Tan Shu Wen is an administrative assistant manager in a university, and has personal experience of the kampung era. The emphasis on technical academic subjects these days, as opposed to traditional values, may be one factor for the decline of the kampung spirit, she feels. She is also an active volunteer, but does not believe that volunteering is always a reflection of the kampung spirit. However, clan associations and religious organisations do still attract many sincere volunteers, and this could be attributed to their strong values. The inculcation of such values through education is important for the kampung spirit to live on, she believes.

Ryu Marco (originally from Tokyo, EntrePass)

Salon owner Ryu Marco saw a lull in his business during the Covid-19 pandemic in 2020, and started to volunteer. This allowed him to get to know more locals better. “Compared to Japan, which is more culturally homogeneous, Singaporeans are more considerate, perhaps due to growing up in a multi-cultural environment.

He is also a member of a football group, whose participants come from different parts of the world. Even though they all get along, they tend to form teams with members who share the same nationality. That reflects the tendency of humans to cluster with those from the same background during critical moments, and thus also illustrates a potential stress point in society. “Cultivating the kampung spirit can help residents of different backgrounds bond during daily life. Such sentiments will grow over time, and help residents to overcome cultural barriers,” he believes.

Ghazi Abu Taher (originally from Dhaka, new citizen)

Ghazi Abu Taher became a Singapore citizen in 2015, and is a key member of his neighbourhood’s RC and Malay Activity Executive Committee. He believes that community clubs and RCs are perfect hubs for the modern kampung, where people from diverse backgrounds get can to know one another through various activities.

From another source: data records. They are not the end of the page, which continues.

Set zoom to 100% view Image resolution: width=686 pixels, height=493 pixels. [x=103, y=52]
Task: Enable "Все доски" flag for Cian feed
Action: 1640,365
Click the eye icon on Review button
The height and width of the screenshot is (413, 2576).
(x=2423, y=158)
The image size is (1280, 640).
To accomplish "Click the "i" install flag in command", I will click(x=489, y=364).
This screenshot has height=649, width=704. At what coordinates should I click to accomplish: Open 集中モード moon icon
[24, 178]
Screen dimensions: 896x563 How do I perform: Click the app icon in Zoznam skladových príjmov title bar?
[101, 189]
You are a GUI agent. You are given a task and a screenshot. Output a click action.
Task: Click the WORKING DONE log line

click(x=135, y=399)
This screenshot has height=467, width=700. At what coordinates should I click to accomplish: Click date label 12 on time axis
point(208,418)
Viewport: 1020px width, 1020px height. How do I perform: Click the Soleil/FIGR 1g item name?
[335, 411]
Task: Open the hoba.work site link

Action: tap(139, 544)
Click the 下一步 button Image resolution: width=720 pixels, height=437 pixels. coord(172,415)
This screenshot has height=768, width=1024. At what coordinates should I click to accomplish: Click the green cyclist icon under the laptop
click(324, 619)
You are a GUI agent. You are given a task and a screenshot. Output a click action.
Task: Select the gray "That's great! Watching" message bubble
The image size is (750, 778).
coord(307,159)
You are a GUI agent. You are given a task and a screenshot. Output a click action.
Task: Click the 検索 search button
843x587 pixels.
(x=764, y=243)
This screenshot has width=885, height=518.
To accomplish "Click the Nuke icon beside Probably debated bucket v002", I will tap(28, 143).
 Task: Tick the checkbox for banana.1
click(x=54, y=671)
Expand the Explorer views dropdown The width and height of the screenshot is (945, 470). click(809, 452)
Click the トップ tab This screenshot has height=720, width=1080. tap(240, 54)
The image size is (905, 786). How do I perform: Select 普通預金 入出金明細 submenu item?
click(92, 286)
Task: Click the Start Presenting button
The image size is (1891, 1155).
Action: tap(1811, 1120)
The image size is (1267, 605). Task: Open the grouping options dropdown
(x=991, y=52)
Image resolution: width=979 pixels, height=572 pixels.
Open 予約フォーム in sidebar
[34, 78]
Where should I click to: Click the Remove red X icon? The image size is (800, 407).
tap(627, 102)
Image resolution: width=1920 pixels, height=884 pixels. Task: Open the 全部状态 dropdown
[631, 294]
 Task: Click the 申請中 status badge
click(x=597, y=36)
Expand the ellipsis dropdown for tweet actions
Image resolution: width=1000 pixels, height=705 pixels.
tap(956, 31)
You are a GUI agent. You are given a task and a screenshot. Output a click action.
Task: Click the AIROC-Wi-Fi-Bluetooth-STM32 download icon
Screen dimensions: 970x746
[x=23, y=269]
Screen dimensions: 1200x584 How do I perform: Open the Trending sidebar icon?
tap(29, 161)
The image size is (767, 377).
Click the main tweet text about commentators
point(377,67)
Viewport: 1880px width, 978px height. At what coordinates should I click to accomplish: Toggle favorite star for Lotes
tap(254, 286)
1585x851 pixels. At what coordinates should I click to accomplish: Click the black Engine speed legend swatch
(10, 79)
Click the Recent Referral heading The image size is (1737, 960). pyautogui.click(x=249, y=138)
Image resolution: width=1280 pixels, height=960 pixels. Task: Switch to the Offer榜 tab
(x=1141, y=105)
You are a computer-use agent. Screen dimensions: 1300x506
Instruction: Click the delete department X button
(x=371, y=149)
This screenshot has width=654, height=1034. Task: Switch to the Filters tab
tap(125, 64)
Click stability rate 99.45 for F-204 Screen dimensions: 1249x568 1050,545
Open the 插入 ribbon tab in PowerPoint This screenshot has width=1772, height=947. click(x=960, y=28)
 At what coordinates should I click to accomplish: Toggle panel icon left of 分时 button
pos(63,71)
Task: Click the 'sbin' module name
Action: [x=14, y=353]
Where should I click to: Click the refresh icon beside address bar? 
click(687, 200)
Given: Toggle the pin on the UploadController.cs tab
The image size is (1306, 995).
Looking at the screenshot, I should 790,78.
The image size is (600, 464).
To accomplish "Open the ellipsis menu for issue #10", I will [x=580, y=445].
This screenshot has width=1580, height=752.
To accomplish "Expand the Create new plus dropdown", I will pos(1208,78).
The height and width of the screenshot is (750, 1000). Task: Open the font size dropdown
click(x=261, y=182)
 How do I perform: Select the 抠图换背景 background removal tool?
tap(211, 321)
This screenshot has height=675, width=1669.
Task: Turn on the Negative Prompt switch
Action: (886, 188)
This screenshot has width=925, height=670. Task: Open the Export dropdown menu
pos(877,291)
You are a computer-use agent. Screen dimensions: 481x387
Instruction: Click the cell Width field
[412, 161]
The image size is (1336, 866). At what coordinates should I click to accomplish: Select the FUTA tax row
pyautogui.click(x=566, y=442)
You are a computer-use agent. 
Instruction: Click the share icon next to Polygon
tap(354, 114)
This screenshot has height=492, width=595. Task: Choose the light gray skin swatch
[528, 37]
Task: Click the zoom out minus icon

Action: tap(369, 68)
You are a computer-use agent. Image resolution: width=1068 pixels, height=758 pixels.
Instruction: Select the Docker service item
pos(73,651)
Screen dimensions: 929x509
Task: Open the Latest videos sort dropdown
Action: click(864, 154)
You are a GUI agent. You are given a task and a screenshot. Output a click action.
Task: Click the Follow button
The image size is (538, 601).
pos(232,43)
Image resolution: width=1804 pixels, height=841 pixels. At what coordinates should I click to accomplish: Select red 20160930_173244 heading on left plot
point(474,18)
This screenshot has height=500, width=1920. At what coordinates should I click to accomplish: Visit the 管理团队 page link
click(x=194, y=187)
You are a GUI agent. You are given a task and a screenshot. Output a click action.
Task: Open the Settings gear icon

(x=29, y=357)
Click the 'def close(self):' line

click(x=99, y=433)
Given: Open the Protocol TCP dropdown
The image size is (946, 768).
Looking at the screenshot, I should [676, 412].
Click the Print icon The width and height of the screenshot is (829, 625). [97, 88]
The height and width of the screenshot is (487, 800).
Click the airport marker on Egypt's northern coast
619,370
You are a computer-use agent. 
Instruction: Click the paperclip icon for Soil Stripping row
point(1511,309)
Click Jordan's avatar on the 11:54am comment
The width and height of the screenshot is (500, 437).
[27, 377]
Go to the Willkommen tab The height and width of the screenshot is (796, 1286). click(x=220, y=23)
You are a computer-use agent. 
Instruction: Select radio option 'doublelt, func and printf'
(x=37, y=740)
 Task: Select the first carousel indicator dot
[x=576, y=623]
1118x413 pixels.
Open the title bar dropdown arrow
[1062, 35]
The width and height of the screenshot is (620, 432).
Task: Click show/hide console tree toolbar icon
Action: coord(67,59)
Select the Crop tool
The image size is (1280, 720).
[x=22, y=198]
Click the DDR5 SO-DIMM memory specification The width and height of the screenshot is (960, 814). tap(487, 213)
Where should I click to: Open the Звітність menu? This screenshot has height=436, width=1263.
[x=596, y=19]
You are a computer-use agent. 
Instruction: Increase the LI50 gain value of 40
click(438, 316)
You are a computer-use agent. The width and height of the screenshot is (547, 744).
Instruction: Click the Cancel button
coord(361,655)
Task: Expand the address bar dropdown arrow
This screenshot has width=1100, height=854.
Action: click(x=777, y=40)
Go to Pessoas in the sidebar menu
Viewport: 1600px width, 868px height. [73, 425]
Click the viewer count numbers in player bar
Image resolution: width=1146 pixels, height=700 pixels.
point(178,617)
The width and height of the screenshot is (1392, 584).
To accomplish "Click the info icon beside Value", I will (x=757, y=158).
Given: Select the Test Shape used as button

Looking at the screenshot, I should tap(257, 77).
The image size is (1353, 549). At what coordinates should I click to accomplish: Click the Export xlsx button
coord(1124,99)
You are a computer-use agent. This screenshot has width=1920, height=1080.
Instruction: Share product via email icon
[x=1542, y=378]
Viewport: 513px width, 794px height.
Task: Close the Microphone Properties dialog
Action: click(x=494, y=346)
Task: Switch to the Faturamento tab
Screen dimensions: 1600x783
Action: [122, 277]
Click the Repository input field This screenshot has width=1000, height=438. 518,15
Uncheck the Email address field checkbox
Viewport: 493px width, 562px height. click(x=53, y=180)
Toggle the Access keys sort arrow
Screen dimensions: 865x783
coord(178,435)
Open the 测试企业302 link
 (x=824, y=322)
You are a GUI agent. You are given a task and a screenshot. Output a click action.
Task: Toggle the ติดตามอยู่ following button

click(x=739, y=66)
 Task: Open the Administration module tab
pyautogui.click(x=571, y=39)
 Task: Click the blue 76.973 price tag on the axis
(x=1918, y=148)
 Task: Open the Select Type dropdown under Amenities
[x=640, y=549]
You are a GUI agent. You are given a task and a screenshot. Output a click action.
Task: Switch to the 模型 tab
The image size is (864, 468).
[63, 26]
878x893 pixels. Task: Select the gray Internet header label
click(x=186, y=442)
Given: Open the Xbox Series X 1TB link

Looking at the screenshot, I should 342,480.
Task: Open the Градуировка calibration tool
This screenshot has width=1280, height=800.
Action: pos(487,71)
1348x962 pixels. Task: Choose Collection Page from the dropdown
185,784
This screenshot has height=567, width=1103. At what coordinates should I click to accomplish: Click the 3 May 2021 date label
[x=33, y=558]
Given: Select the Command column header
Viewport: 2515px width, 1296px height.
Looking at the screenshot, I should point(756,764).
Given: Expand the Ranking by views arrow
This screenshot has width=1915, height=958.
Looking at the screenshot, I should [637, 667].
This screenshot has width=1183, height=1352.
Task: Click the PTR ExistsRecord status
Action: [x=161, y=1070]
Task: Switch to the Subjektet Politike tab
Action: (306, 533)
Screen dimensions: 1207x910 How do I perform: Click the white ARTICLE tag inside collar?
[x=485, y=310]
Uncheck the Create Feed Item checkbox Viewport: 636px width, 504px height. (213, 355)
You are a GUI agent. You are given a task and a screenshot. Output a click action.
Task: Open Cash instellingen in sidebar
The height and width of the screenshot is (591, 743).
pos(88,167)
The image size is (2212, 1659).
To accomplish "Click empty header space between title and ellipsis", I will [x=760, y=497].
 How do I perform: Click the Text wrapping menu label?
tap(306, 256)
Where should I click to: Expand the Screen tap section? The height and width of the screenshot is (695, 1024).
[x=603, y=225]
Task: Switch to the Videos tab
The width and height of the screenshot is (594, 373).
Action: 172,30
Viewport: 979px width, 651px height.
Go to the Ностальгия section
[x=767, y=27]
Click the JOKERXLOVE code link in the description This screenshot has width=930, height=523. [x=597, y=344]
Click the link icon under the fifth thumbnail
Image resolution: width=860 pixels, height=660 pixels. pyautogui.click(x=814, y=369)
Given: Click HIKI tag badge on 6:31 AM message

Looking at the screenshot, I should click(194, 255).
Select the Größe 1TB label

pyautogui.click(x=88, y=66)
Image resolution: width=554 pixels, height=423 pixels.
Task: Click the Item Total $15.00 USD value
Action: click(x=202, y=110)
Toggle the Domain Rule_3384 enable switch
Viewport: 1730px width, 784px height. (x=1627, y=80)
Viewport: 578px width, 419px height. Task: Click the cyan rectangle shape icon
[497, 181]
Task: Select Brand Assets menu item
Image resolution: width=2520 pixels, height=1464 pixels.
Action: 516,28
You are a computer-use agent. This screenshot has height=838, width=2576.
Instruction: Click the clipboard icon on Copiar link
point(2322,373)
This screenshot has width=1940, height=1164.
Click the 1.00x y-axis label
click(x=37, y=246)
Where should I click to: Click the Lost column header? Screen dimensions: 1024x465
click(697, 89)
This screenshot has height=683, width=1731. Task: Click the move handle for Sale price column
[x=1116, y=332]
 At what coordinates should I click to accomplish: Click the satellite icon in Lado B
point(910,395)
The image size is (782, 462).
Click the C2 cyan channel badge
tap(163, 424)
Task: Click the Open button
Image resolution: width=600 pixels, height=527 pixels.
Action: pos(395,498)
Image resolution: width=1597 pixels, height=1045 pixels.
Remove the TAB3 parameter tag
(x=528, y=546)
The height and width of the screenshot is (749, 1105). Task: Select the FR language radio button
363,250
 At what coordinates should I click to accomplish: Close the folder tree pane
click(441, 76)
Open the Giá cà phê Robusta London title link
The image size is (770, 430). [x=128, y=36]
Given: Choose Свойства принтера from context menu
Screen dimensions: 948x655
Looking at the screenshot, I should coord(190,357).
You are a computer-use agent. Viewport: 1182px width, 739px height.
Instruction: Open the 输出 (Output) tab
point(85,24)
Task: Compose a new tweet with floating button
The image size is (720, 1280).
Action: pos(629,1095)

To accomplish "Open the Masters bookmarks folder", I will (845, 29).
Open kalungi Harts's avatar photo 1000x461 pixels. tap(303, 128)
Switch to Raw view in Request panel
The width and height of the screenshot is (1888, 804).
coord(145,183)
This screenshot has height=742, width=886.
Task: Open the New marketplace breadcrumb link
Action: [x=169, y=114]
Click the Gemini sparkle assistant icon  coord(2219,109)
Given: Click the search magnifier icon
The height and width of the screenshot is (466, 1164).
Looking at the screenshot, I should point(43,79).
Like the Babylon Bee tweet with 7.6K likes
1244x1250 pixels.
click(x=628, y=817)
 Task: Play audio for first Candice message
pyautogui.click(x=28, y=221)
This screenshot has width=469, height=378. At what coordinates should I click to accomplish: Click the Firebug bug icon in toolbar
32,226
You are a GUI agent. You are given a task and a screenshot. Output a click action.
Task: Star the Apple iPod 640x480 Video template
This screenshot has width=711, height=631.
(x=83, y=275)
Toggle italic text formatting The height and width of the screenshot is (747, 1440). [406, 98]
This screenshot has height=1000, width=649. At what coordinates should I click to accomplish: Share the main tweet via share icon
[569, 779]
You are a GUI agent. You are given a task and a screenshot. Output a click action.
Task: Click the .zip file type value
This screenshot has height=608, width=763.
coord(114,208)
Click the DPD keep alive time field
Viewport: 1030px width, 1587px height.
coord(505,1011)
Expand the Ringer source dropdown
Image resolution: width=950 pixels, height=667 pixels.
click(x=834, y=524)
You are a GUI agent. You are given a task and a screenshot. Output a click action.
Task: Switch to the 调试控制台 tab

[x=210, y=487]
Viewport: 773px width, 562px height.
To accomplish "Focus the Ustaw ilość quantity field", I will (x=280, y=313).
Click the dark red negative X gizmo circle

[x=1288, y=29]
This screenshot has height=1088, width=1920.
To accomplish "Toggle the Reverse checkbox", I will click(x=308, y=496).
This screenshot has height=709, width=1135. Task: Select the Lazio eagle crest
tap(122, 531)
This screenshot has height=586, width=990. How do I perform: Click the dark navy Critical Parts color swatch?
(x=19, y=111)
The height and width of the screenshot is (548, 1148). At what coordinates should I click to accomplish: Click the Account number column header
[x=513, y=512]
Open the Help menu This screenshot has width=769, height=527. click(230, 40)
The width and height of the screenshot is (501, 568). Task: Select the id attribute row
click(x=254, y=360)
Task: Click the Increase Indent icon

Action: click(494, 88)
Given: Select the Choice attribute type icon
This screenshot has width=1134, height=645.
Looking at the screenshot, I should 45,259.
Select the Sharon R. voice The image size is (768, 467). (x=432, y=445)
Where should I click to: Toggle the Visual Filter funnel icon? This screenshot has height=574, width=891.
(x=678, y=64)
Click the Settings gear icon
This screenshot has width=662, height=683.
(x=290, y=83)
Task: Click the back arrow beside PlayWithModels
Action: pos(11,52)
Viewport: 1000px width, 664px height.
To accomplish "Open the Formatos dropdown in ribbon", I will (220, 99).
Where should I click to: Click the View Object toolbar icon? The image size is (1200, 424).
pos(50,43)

During his early days in Singapore, when he didn’t know many people, he met an elderly lady during an evening walk in a park, and she later brought him to the RC and encouraged him to take part in community events. “I was very lucky to meet her,” he says. “She could have ignored me, but instead she unconditionally helped a complete stranger.” For him, the kampung spirit must come from the heart. “When you feel good intentions from another person, you will naturally express similar intentions towards others. This is what allows the spirit of helping one another to spread.”